REGENCY
The Regency Period made a distinctive contribution to English furniture. Previous interest in capturing the spirit of antiquity was now expressed in a detail that surpassed that of earlier decades. Thomas Sheraton's two published works, the Cabinet Dictionary of 1803 and the Cabinet-maker, Upholsterer and General Artists' Encyclopaedia, which came out in parts from 1804 to 1806, show in detail the new trend for the Regency style.
Designs appeared in Britain for the first time that incorporated lion paw feet and other exotic animals onto the ends of Grecian scroll arms. The 1798 Battle of the Nile, fought between the French and the English, led by Rear-Admiral Horatio Nelson, was largely responsible for inspiring designs containing Egyptian elements as it established England as a Naval Supremacy in the final years of the Revolutionary Wars in France. Such designs were more archaeologically correct in following the excavated model than had been previously, inspiring furniture to be made with sphinx head finials and crocodiles supports. Nelson's increasing victories also led to furniture incorporating a number of marine elements, including anchors, cordage and dolphins.
A Regency Period Amboyna and Brass Inlaid Sewing Table
Height: 30.5" 77cm
Width: 22"' 56cm
Depth: 15" 38cm
The table is of outstanding quality and superb colour and patination.
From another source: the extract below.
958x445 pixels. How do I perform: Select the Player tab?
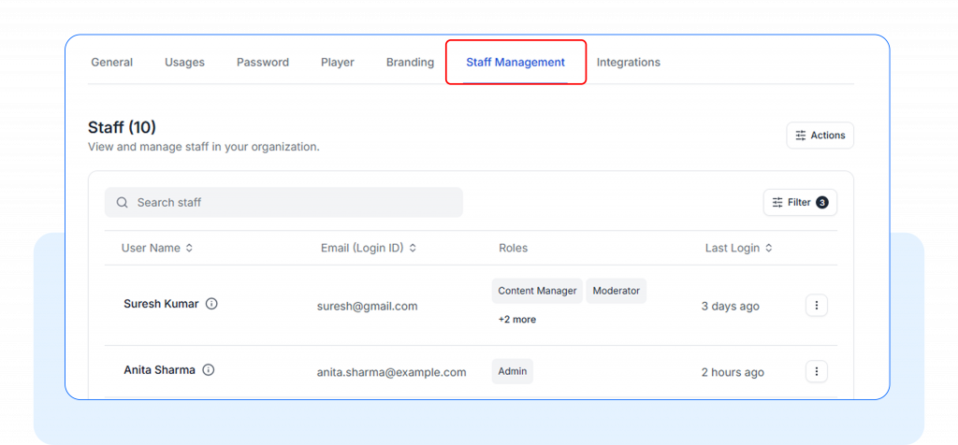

Its rectangular top is decorated with floral brass inlay and supported on finely modeled end-supports inlaid with the same floral brass decoration and united by a low stretcher with an upholstered foot pad to the centre. The table standing on splayed feet.
By the Regency period 'work' or sewing tables were invariably designed with end-supports, a pleated silk bag and a stretcher below. In 1803 Sheraton was writing that "cross-banding is now laid aside for the more durable work in solid brass". At the beginning of this period it might have been a simple line inlaid into the veneer but after about 1810 the inlay became more complex and imitated French Buhl-Work as in this case.